Bryan Cranston: When I first started acting and when every actor first starts out, you take a job, any job, anywhere. I was, for so many years, you know, 'Clerk' or 'Party Boy Number Two' or 'Student Behind Girl', and things like that. You didn’t have any names.

And then hopefully, eventually, you break through and you get a name, a character, and you actually have a little more character depth. And if all goes well and you get lucky you can actually have a bona fide character, and you’re on your way, hopefully. It’s not a guarantee but it’s what you strive for and you take the jobs as they come. If, by chance, you get struck by lightning as I did and you have this unbelievable, unexpected success in a couple of series that were big hits—one comedy, one drama—and then you go on and you’re able to do Broadway and you’re able to do other things like starring in movies, wow, what a godsend! What great good fortune.

Along with that is the energy comes out. When you’re just starting out—and for most actors, most actors are sending out information. “Who’s doing what? Where are the auditions? How can I get in?” You’re constantly sending information out to see if you can get a piece of this here and there. If you get lucky, that energy that you were sending out turns around and comes back at you.
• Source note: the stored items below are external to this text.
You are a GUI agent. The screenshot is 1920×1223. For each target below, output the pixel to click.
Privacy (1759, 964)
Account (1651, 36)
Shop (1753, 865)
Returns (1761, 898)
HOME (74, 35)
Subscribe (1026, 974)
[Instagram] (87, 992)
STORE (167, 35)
And now that’s what’s happened to me, is that instead of me sending information out to find out where things are, it’s coming to me. In equal amounts of energy used. I’m like, “Oh yes, okay, hang on, let me see…” — a great opportunity! Don’t get me wrong, it’s a great place to be. But there’s a lot of energy spent in trying to read this and field offers that are coming to you. So I had to figure out a system that made sense to me, that gave an analytical evaluation to it, and this is what I came up with: I called it a CAP System, a Cranston Assessment of Projects System, CAPS. It wasn’t intended for anybody else but if anybody else finds it useful they’re welcome to have it. And I gave a numerical value to the things that I found to be the most important. And the most important is the story. The writing is the single-most important element in any performance art. I don’t see an exception to that. I think Meryl Streep, at her best acting, if she was given C-level material she could definitely make that a B, but that’s it. That’s how far you can go with C-level material. You can enhance it. You can bring it up to a B. If you start with A-level material… oh baby, that’s fantastic!

So I wanted to evaluate the projects that were coming in according to story, text and then the character, then the director, and then other elements like who else is in the cast, but also personal things like where is it shooting? How long would it take me away from my home and my family? That sort of thing. It was important for me to navigate through all those things. So that’s how I came up with the system and it works for me. I give a numerical evaluation to every project that comes through.